Como o “caminho para o desenvolvimento” levaria a uma “trilha” de modelo-único, o trampolim econômico para os players hipossuficientes (eufemismo para países com menor disponibilidade de capital e maiores problemas sociais) seria adotar o padrão maximalista dos países-modelo. Nada mais equivocado. As crises do momento demonstram que o capitalismo-neoliberal e seus especuladores são “apátridas”, e que muitos dos países que não foram contagiados pelos efeitos nefastos dos oportunistas de plantão foram exatamente aqueles que mantiveram os textos e políticas legislativas empaticamente vinculados às necessidades nacionais.


Historicamente, a maior prova do “faça o que eu diga, mas não faça o que eu faço” é a Suiça.

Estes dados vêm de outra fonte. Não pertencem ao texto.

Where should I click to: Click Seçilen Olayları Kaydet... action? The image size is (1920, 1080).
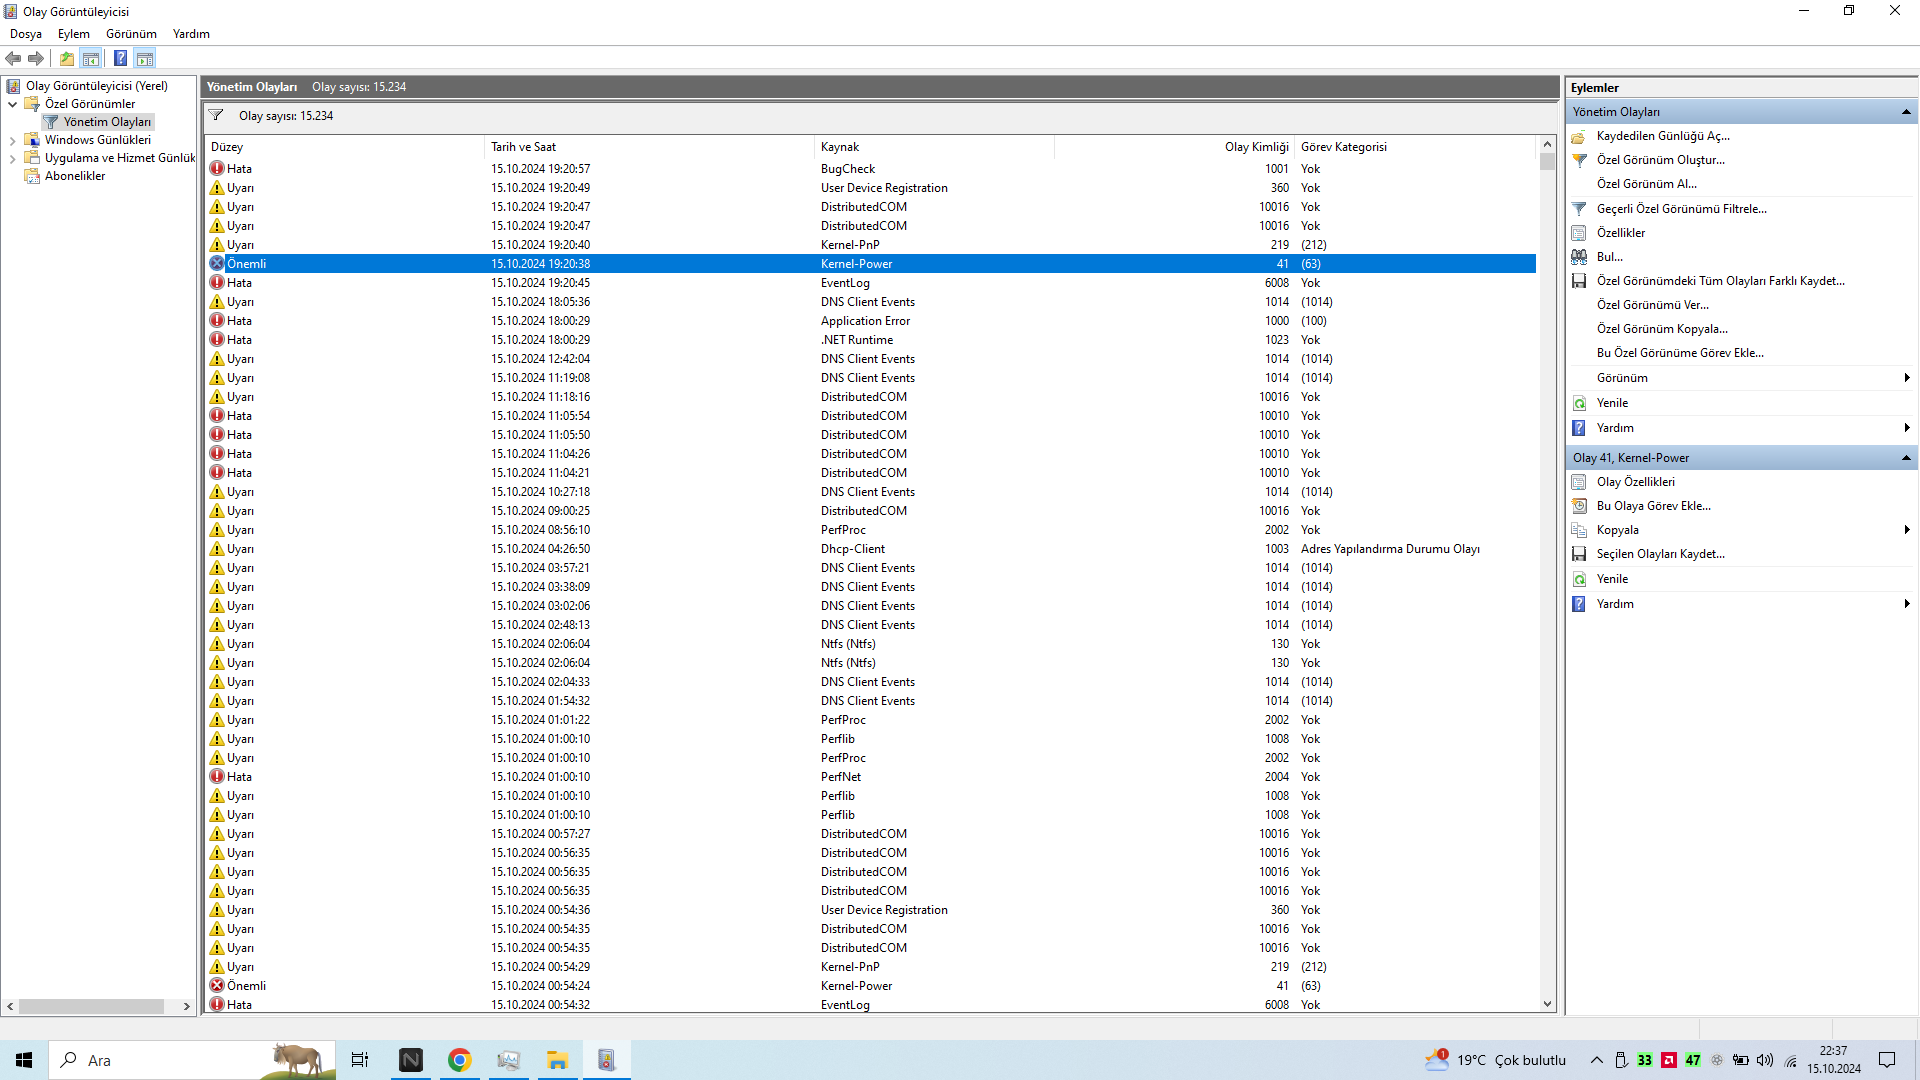pyautogui.click(x=1660, y=554)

Sempre alheia às alianças militares, indiferente a pressões para uniformidade de câmbio, e sobranceira a tratados internacionais sobre práticas bancárias e transparência pecuniária, apenas passou a endossar o coro da exportação da uniformidade de tutela na propriedade intelectual quando sua indústria nacional estava preparada.


Mas não estamos sós nessa batalha contra o imperialismo da propriedade intelectual. Na coincidência ideológica e política com os irmãos, entre todos, da Índia, Argentina e África do Sul, os próximos anos serão marcados por uma lenta guerra acerca do paradoxo “bélico” artificialmente forjado entre a liberdade (política, jurídica e econômica), que a todos deveria cortejar, e a propriedade que a poucos “coube” intitular.


Pedro Marcos Barbosa é mestre em Direito Civil, especialista em Propriedade Intelectual, professor da Graduação e Pós-Graduação em Direito da PUC-RIO, sócio de Denis Borges Barbosa Advogados, eleito Diretor Cultural do IAB para o biênio 2012-2014.